18 Euro) diese in feministischen Gender-Biotopen herangezüchtete Generation, die auf stereotypische Darstellungsweisen hochverletzlich reagiert und dahinter sogenannte Mikroaggressionen vermutet. Legendär wurde der Fall einer jungen Amerikanerin, die sich zur Geburtstagsfeier einen japanischen Kimono überzog und arglos ein Foto von sich in den sozialen Netzwerken veröffentlichte. Prompt erlebte sie einen Shitstorm und wurde wegen „kultureller Aneignung“ und „Yellowfacing“ an den Pranger gestellt.

Klassiker auf den Scheiterhaufen

Asiatische, indianische – sorry, heute sagt man indigene Völker – oder schwarzafrikanische Randgruppen sehen sich gerne in einer moralisch überlegenen Opferrolle, wenn Weiße sie imitieren oder ihren Habitus übernehmen. Die Filmindustrie hat bereits ein Problem damit, weil schwarze oder „diverse“ Rollen nur von Schauspielern entsprechender Ethnie oder sexueller Orientierung gespielt werden dürfen. So ist die israelische „Wonder Woman“-Darstellerin Gal Gadot für eine „Kleopatra“-Neuverfilmung laut Tugendpolizei nicht schwarz genug und der „Apollo“-Regisseur Ron Howard nicht asiatisch genug, um das Leben des chinesischen Starpianisten Lang Lang zu verfilmen. Hollywood-Star Scarlet Johansson verzichtete vorsichtshalber freiwillig auf die Filmrolle eines Transgender-Mannes – weil sie selbst nicht „divers“ ist. 

Folge: Die Schere im Kopf wird immer größer und die Freiheit der Kunst durch Selbstzensur immer eingeschränkter – und humorloser. Die „Muppet Show“, in der wir über einen als Zigeuner auftretenden Peter Sellers oder Johnny Cash, der vor einer Konföderiertenfahne singt, lachten, wäre heute undenkbar. Disney hat diese Folgen in seinem Bezahlformat jetzt mit Warnhinweisen versehen: Diese Programme enthielten „negative Darstellungen und/oder die nicht korrekte Behandlung von Menschen und Kulturen“. 

Im Prinzip müsste man solche Triggerwarnungen an fast jedes Kunstwerk heften: „Ilias“ – Gewalt; „Der Kaufmann von Venedig“ – Antisemitismus; „Faust“ – Teufelsverherrlichung, Frauenfeindlichkeit; „Tom Sawyer“ – Rassismus ... Am besten gleich alles aussortieren und auf den Scheiterhaufen damit.
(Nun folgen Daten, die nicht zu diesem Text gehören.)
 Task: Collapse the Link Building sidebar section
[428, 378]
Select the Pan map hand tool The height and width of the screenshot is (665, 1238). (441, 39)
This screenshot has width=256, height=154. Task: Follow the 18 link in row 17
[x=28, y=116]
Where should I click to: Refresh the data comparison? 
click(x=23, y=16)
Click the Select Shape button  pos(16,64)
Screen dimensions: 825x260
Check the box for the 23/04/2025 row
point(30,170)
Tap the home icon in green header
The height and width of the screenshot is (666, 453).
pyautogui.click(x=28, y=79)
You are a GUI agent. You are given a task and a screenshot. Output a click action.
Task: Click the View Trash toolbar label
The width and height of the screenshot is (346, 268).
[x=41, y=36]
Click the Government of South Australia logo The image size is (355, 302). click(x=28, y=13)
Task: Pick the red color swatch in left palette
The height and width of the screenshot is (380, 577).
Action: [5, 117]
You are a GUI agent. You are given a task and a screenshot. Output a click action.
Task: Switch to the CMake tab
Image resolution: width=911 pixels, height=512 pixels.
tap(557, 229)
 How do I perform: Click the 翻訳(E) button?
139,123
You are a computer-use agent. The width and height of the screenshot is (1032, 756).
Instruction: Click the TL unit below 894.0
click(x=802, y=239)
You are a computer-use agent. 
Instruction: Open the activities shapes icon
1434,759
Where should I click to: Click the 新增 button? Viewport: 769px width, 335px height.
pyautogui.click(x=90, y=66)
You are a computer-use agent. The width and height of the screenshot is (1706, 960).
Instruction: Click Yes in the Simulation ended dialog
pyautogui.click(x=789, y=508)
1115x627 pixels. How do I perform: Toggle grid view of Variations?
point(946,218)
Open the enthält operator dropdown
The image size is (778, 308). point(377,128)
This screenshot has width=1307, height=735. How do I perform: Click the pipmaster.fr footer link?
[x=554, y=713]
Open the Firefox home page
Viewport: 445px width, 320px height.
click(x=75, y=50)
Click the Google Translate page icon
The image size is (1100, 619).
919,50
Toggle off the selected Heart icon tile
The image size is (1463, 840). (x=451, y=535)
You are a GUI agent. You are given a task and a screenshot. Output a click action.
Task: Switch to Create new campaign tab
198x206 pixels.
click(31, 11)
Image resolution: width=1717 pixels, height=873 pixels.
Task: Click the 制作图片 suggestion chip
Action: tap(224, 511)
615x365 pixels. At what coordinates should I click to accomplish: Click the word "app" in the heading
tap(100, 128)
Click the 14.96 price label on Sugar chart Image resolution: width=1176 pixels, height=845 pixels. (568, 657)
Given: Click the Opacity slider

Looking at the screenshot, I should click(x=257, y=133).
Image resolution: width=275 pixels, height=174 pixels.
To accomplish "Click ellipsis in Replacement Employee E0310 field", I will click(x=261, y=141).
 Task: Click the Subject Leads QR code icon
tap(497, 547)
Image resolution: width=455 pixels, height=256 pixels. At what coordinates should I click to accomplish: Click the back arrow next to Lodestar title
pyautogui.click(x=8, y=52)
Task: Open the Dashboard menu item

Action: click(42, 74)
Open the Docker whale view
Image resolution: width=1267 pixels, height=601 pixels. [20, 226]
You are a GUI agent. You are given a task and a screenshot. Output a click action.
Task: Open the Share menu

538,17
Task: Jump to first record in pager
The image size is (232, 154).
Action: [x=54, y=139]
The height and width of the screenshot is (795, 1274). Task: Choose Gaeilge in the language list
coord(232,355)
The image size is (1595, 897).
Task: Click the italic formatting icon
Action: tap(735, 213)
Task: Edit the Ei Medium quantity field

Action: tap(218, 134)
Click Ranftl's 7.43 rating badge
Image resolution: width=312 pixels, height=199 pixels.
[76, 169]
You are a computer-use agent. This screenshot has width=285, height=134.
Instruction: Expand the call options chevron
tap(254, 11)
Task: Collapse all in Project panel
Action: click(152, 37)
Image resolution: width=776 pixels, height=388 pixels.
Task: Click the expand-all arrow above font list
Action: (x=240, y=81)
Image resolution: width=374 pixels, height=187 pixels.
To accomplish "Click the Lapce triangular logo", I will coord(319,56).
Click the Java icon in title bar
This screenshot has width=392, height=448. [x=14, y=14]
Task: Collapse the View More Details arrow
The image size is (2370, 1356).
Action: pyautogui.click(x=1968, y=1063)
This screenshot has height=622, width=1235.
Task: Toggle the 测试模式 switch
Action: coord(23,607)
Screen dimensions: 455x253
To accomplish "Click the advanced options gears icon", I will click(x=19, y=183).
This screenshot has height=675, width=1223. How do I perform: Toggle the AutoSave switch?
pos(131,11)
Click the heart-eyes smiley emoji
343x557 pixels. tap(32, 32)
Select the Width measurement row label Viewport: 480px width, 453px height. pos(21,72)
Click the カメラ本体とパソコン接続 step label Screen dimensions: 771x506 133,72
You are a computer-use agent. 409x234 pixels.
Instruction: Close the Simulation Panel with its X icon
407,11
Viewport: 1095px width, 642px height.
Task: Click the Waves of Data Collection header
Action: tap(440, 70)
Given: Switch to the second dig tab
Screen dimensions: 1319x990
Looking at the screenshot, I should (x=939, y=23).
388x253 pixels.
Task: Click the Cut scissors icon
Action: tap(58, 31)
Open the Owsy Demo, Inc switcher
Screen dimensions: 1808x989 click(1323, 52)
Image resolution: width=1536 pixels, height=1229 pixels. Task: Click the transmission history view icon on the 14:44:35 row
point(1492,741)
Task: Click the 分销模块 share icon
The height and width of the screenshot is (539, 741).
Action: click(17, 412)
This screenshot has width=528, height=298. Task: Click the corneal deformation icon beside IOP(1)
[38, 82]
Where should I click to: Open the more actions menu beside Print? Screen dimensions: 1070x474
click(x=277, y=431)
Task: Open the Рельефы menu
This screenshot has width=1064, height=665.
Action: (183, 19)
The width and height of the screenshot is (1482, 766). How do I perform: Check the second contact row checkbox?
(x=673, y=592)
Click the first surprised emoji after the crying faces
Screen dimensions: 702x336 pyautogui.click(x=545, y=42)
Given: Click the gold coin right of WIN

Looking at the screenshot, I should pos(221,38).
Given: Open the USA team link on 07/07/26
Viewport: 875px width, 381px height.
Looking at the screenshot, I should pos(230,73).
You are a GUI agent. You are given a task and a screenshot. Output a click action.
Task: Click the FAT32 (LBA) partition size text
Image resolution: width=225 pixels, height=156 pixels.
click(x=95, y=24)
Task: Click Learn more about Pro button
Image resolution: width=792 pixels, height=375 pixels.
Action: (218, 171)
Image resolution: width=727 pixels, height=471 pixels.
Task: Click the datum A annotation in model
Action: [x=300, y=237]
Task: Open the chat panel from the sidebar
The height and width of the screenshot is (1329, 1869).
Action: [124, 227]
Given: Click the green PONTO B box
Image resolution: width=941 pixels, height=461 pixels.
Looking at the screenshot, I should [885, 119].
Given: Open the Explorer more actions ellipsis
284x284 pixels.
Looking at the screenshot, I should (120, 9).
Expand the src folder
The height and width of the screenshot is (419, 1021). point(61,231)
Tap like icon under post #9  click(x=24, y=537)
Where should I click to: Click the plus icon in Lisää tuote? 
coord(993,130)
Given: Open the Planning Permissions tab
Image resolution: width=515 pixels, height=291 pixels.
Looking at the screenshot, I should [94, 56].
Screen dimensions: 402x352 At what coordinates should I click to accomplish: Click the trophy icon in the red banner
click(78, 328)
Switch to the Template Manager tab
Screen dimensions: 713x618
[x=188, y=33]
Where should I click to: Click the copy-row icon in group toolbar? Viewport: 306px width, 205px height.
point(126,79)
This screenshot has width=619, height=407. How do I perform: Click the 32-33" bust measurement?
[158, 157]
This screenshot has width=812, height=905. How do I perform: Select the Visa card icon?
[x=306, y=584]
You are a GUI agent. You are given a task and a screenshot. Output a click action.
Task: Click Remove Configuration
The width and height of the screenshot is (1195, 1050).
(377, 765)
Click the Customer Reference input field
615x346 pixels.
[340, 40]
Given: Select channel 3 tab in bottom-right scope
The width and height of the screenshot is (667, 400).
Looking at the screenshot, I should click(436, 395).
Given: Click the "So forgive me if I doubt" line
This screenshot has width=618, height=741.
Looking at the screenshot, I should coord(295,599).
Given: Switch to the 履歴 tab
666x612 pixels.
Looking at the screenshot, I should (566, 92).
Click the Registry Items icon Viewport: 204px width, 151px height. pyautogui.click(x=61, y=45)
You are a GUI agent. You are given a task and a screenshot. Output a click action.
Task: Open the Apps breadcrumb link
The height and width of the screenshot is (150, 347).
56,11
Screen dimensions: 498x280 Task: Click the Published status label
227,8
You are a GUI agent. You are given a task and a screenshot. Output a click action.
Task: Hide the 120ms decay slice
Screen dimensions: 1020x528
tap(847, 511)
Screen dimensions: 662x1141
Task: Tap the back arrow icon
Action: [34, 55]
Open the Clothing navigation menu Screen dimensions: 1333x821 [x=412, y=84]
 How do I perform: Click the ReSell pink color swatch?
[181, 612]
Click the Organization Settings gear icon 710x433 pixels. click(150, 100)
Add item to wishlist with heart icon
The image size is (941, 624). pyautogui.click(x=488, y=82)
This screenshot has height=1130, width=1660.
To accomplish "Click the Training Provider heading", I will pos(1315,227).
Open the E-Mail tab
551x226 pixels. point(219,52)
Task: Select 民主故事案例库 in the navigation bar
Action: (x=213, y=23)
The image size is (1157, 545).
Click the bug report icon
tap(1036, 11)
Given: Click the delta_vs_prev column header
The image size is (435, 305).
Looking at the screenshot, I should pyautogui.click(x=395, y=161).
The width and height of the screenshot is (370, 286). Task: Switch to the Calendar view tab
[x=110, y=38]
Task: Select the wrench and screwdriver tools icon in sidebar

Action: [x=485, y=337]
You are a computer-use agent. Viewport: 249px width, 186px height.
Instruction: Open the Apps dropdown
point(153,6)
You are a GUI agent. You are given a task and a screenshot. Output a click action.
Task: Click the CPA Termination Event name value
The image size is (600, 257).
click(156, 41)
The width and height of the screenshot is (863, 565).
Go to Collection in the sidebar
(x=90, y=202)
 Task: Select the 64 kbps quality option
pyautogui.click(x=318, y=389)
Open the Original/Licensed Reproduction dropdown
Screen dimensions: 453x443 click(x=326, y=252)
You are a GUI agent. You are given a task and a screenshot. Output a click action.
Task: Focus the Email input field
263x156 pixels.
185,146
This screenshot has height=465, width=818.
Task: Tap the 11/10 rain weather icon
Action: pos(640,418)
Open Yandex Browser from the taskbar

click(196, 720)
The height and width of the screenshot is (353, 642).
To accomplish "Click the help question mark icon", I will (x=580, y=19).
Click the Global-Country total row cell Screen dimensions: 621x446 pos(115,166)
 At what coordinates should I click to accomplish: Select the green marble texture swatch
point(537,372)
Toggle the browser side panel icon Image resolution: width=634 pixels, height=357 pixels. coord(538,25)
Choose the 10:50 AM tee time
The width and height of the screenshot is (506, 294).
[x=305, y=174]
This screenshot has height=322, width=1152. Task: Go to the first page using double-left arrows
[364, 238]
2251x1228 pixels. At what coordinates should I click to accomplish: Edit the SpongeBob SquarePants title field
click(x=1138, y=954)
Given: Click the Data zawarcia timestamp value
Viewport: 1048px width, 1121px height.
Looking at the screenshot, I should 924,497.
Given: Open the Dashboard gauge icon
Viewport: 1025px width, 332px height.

Der US-Politologe Francis Fukuyama hat schon 2018 in seinem Buch „Identität“ die Gefahr erkannt, dass der Kampf um Gleichberechtigung benachteiligter Gruppen die Demokratie und Kunstfreiheit gefährdet. „Identitätspolitik“ ist inzwischen zum ideologischen Kampfbegriff linker Gruppen geworden, die ihre kulturelle, ethnische oder sexuelle Identität in Minderheitennischen suchen. Die nationale Identitätsfindung früherer Zeiten verliert sich jetzt ins Sektiererische, nur ist sie weit radikaler. Diese Identität fußt nicht auf einer tradierten Nationalkultur, sondern darauf, die bestehende „weiße“ Kultur zurückzudrängen und durch neue Minderheitenkulturen zu ersetzen. 

Aus Angst, es sich mit den Minoritäten zu verscherzen, machen viele Künstler den Kotau vor dem Tugendterror und schreiben, malen, singen politisch korrekt. Die jüngste Oscar-Filmverleihung, die eine Feier der Diversität war, steht symptomatisch für diesen Kulturwandel.